READING PASSAGE:

--------------------

There must be more than merely preparatory acts and, although the defendant may threaten death, this may not provide convincing evidence of an intention to kill unless the words are accompanied by relevant action, e.g. finding and picking up a weapon and making serious use of it, or making a serious and sustained physical attack without a weapon.

====Duress, necessity and marital coercion====
The defences of duress and necessity are not available to a person charged with attempted murder. Conversely, the statutory defence of marital coercion is, on the face of the statute, available to a wife charged with attempted murder.

====History====
Prior to 1967, sections 11 to 15 of the Offences against the Person Act 1861 created a number of offences of attempting to commit murder by various specified means (ss.11 to 14), and an offence of attempting to commit murder by any means not specified in those offences (s.15).

After the repeal of these offences by the Criminal Law Act 1967, attempted murder was allowed to subsist at common law until the enactment of the 1981 Act.

--------------------

PROBLEM DESCRIPTION:
List every defense that the passage on attempted murder names.

DATASET CONTENT:
--------------------

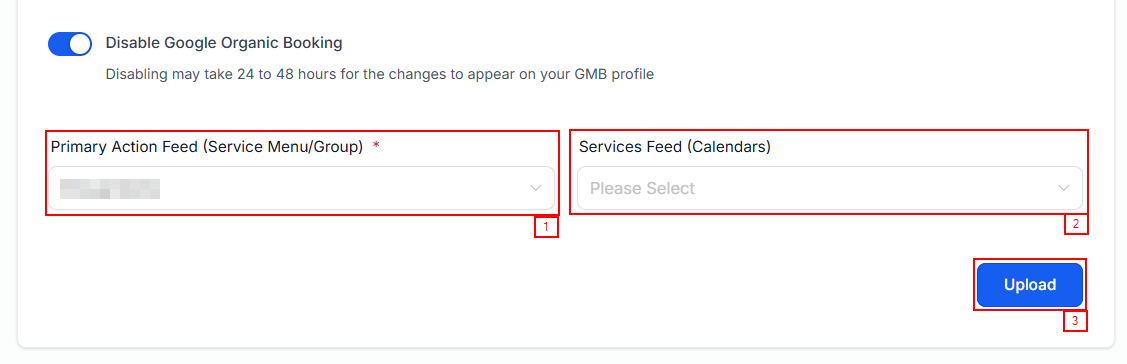
Task: Open the Primary Action Feed dropdown
Action: point(301,188)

--------------------

TASK OUTPUT:
Duress, necessity, and marital coercion.